====== Data section

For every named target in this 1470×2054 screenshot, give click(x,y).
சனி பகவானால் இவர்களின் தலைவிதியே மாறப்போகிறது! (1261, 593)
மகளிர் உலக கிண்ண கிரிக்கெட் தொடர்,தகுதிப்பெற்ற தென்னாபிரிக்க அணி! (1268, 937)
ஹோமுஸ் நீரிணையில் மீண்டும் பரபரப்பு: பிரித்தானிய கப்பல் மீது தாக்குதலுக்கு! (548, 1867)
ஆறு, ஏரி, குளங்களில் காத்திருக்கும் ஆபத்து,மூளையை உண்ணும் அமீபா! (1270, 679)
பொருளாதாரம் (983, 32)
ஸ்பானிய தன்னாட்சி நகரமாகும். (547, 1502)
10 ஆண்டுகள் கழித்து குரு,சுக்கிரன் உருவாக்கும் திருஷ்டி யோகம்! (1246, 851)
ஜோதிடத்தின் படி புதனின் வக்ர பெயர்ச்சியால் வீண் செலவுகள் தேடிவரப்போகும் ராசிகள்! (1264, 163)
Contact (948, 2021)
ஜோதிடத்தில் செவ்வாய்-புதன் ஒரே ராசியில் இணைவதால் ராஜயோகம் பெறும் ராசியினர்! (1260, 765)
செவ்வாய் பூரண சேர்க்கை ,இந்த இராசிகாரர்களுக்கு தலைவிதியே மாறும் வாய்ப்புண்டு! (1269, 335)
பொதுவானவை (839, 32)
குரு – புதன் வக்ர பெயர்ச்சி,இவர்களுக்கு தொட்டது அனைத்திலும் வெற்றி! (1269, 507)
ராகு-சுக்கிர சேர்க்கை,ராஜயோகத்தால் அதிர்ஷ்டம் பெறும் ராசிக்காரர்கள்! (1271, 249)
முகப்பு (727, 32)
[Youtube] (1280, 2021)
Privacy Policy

============

Task objective:
Reproduce the entries exactly, each one as given.

Exercise result:
For every named target in this 1470×2054 screenshot, give click(x,y).
சனி பகவானால் இவர்களின் தலைவிதியே மாறப்போகிறது! (1261, 593)
மகளிர் உலக கிண்ண கிரிக்கெட் தொடர்,தகுதிப்பெற்ற தென்னாபிரிக்க அணி! (1268, 937)
ஹோமுஸ் நீரிணையில் மீண்டும் பரபரப்பு: பிரித்தானிய கப்பல் மீது தாக்குதலுக்கு! (548, 1867)
ஆறு, ஏரி, குளங்களில் காத்திருக்கும் ஆபத்து,மூளையை உண்ணும் அமீபா! (1270, 679)
பொருளாதாரம் (983, 32)
ஸ்பானிய தன்னாட்சி நகரமாகும். (547, 1502)
10 ஆண்டுகள் கழித்து குரு,சுக்கிரன் உருவாக்கும் திருஷ்டி யோகம்! (1246, 851)
ஜோதிடத்தின் படி புதனின் வக்ர பெயர்ச்சியால் வீண் செலவுகள் தேடிவரப்போகும் ராசிகள்! (1264, 163)
Contact (948, 2021)
ஜோதிடத்தில் செவ்வாய்-புதன் ஒரே ராசியில் இணைவதால் ராஜயோகம் பெறும் ராசியினர்! (1260, 765)
செவ்வாய் பூரண சேர்க்கை ,இந்த இராசிகாரர்களுக்கு தலைவிதியே மாறும் வாய்ப்புண்டு! (1269, 335)
பொதுவானவை (839, 32)
குரு – புதன் வக்ர பெயர்ச்சி,இவர்களுக்கு தொட்டது அனைத்திலும் வெற்றி! (1269, 507)
ராகு-சுக்கிர சேர்க்கை,ராஜயோகத்தால் அதிர்ஷ்டம் பெறும் ராசிக்காரர்கள்! (1271, 249)
முகப்பு (727, 32)
[Youtube] (1280, 2021)
Privacy Policy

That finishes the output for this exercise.